February 22, 1999
Finally, an effort is under way to make Net searches easier
Windows users are forever scouring Internet search engines to find fixes for various problems. The good news is there's a lot of information out there. But search engines often return far too many results -- and different search engines refine their searches in different ways.
Now someone is doing more than just complaining about this. Danny Sullivan, the editor of Search Engine Watch, an Internet analysis service, has announced the Search Engine Standards Project. Sullivan's goal is to bring together major search engine executives so that users need to learn only one set of search techniques, which will work across all engines. For details, see searchenginewatch.com/standards.
By major search engines, Sullivan means AltaVista, AOL NetFind, Excite, HotBot, Infoseek/Go, Google, GoTo, LookSmart, Lycos, MSN Search, Netscape Search, Northern Light, Snap, WebCrawler, and Yahoo. (If you're not familiar with any of these engines, try typing the name into the address line of the current version of any browser, which will fill in the suffix.com and other Internet address junk.)

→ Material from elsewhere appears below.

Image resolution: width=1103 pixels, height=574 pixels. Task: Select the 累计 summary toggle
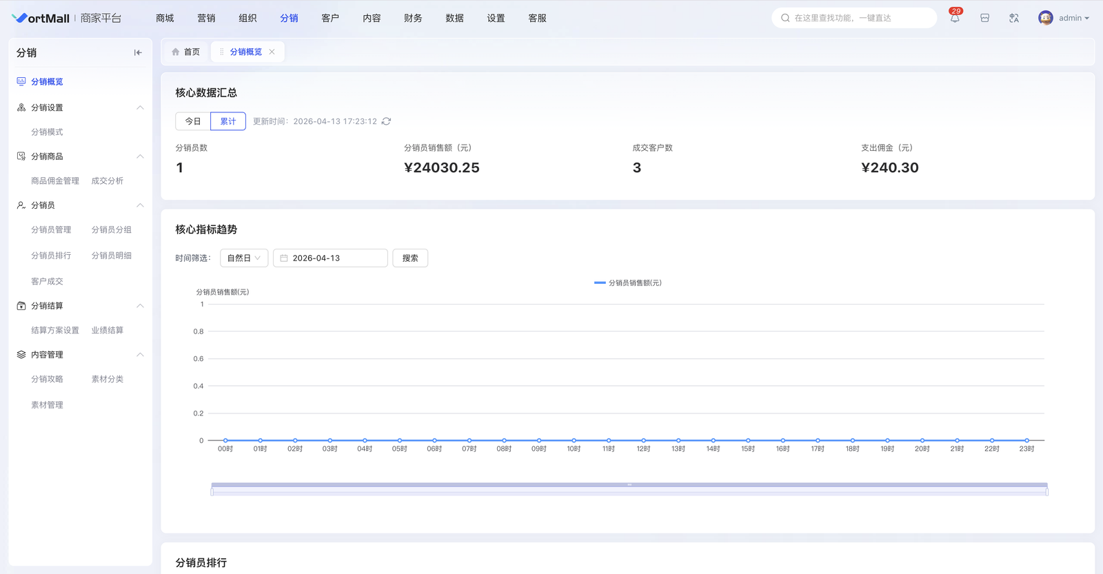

All these engines exist because no single engine can fill all users' needs. Personally, I use MetaCrawler for general searches across engines, AltaVista to search for Web citations of obscure terms, Yahoo to find sites that focus on a single subject, and Northern Light to scan commercial text bases.

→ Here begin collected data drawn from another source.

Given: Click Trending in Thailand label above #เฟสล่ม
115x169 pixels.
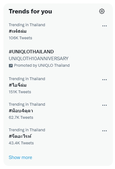Looking at the screenshot, I should pyautogui.click(x=27, y=25).
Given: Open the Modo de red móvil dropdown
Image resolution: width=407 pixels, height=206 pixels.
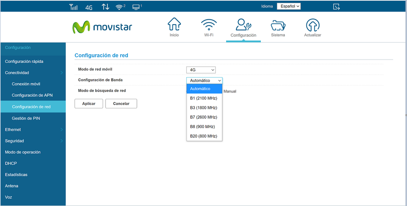Looking at the screenshot, I should [x=201, y=70].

Choosing which engine to use for a particular task is daunting even for experienced data miners. So Sullivan's project to standardize search procedures may help users who must jump from engine to engine to find the information they need.
It has been said that the perfect job announcement would result in only one application, from the perfect applicant. That's the result I want from search engines: the perfect Web page that has exactly what I want (with links to other sources).

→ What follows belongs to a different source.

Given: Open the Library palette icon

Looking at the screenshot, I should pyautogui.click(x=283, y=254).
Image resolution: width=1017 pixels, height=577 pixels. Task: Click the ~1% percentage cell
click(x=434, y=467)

Most queries, however, return thousands of hits, and narrowing your search becomes a painful but essential step. Fortunately, there are many little-known ways to make fine-tuning easy. And this another way that Sullivan's standards project may be able to help.
One fast way to narrow your focus is to search only the titles of Web sites. This eliminates many sites that have mere passing references to your subject.
AltaVista, HotBot, Infoseek, GoTo, MSN, Snap, and Northern Light allow you to do this with the prefix title: (as in title: windows bugs). But Yahoo uses the prefix t: and Lycos makes you go to an advanced search page.
If this still delivers too many hits, you can narrow your search to a single Web site that has many relevant pages. Doing this is even less standardized, however. AltaVista uses the suffix host: (as in host: infoworld.com windows bugs). InfoSeek uses site:, and domain: is used by HotBot, GoTo, MSN, and Snap. Other engines don't yet support this refinement (although some do on advanced search pages).
Even the most basic searches, such as "windows bugs," aren't safe either. Most engines treat this entry as windows OR bugs, but HotBot, Lycos, MSN, and Northern Light treat such entries as though you typed windows AND bugs. AltaVista and Google default to "windows bugs" (as a phrase).
A complete description of all these rules is at searchenginewatch.com/facts/powersearch.html. I've made a handy chart that you can download and unzip. I hope, however, that we soon won't need this.